A few chapters later, Wearing says that the gay part is incidental; it is the parenting part that is important. And in some ways, her experience is touchingly similar to other kids whose parents have separated for other reasons. The elephant she tries to conceal may be dancing and pink, but many families have their own elephants to hide. In this way, Wearing takes what at first seems like a very difficult experience to imagine — how would it feel to have a gay father? — and makes it familiar and relatable. When she wonders why her father “can’t keep being normal during the week and just go to Toronto to be gay on the weekends” [p. 86], it’s a poignant appeal to at least the appearance of normal family life, while still allowing her father (partial) freedom to be happy.

Possibly the most compelling figure in this story is Wearing’s mother, and to the author’s credit, she gives her mother’s less glamourous, less politically charged, story its due. Wearing even includes a few chapters with her mother’s point of view — sadly, it isn’t quite as extensive as Wearing’s own account or her father’s, but that is due more to the mother’s desire for privacy than anything. While Wearing’s father grappled with his sexuality, her mother was left to be the anchor for the children. Thus, when Wearing’s mother started dating another man, Wearing was furious: “Terrified, actually. Convinced she was going to disappear too.” [p. 124]

Wearing’s mother was the source of stability for her children, giving them something to cling on to even when their father spent a lot of time away from home. To Wearing’s credit, she is aware of the unfairness of her behaviour towards her mother.

It wouldn’t have dawned on me to create such drama over one of my dad’s departures.
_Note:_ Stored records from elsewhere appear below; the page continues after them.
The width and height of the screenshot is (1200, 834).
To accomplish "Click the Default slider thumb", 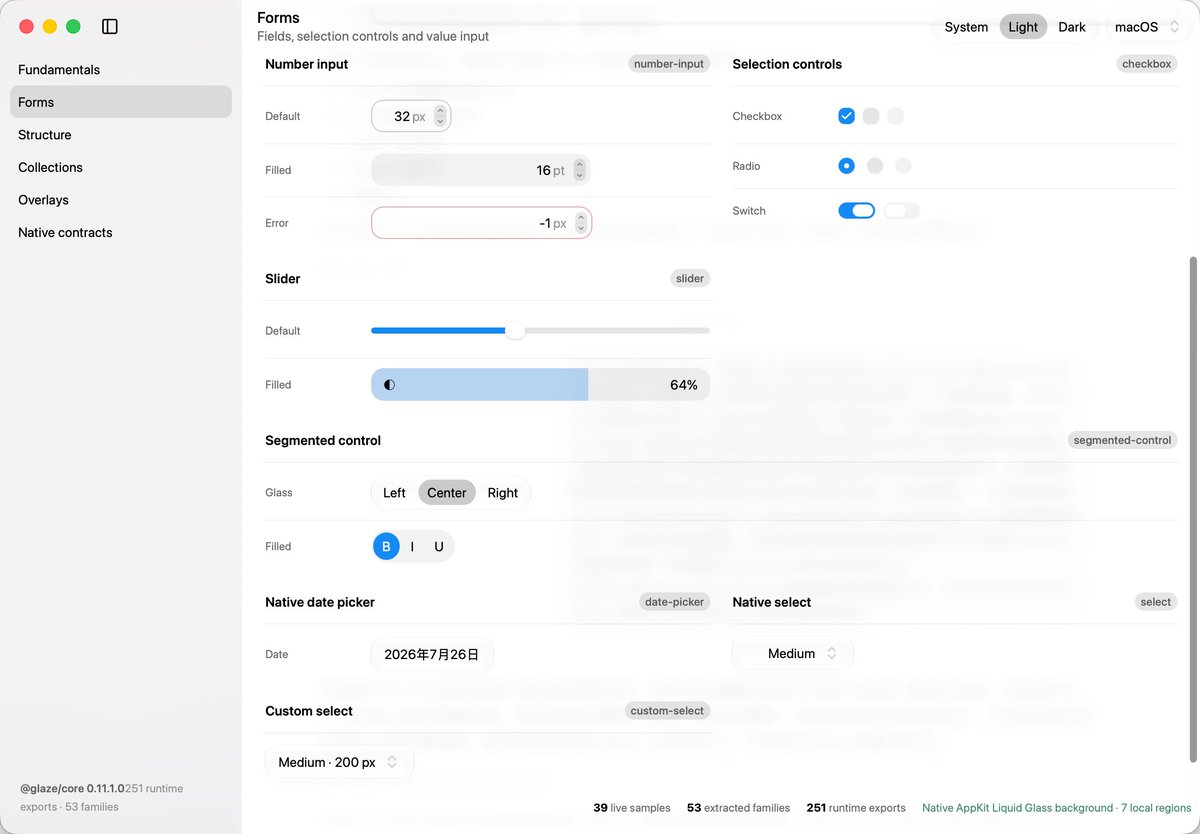I will pyautogui.click(x=515, y=331).
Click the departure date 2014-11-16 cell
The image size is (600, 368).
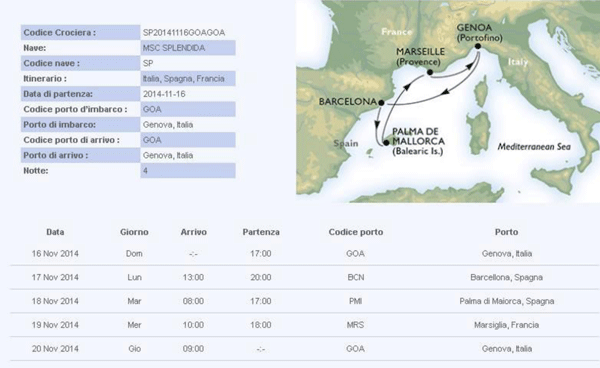click(x=188, y=94)
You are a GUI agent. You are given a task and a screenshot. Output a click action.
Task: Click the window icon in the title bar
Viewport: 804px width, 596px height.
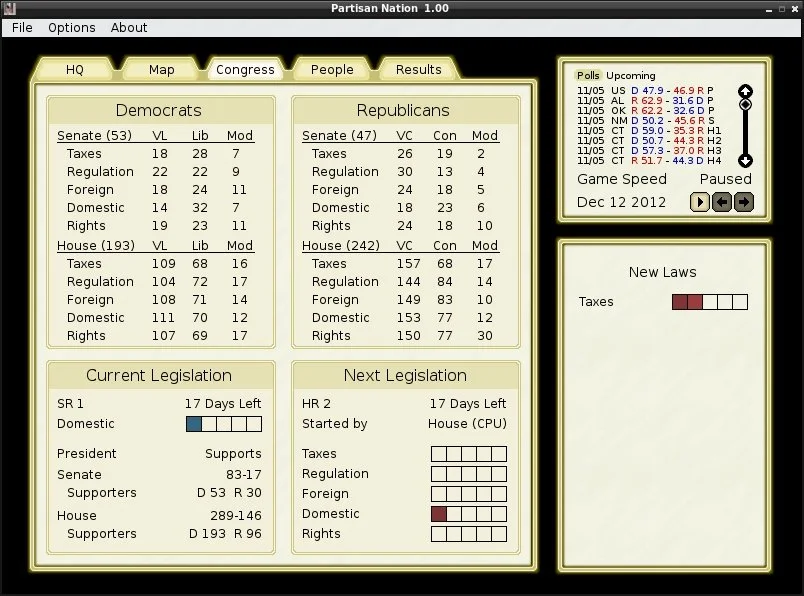tap(10, 8)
He had come and gone for so long, I never imagined I had any control over his whereabouts. And he had always had a social life outside the house. But if the double standard drove my mother “round the bend,” she never pointed it out to me. [p. 125 – 126]

This, too, is a form of heroism, much quieter than the courage displayed by Wearing’s father in coming out, but no less important. I only wish I got to hear more of the story from Wearing’s mother’s perspective.

Confessions of a Fairy’s Daughter is a tender, often amusing memoir. Wearing’s affection for her parents, and her desire to understand them, shine through and add emotional weight to their stories. I can’t even begin to comprehend the struggles gay individuals face today, never mind in the 1980s when homosexuality was just starting to fight for acceptance. But in Wearing’s book at least, love seems to go quite a long way.


Thank you to Random House Canada for an advance reading copy of this book in exchange for an honest review.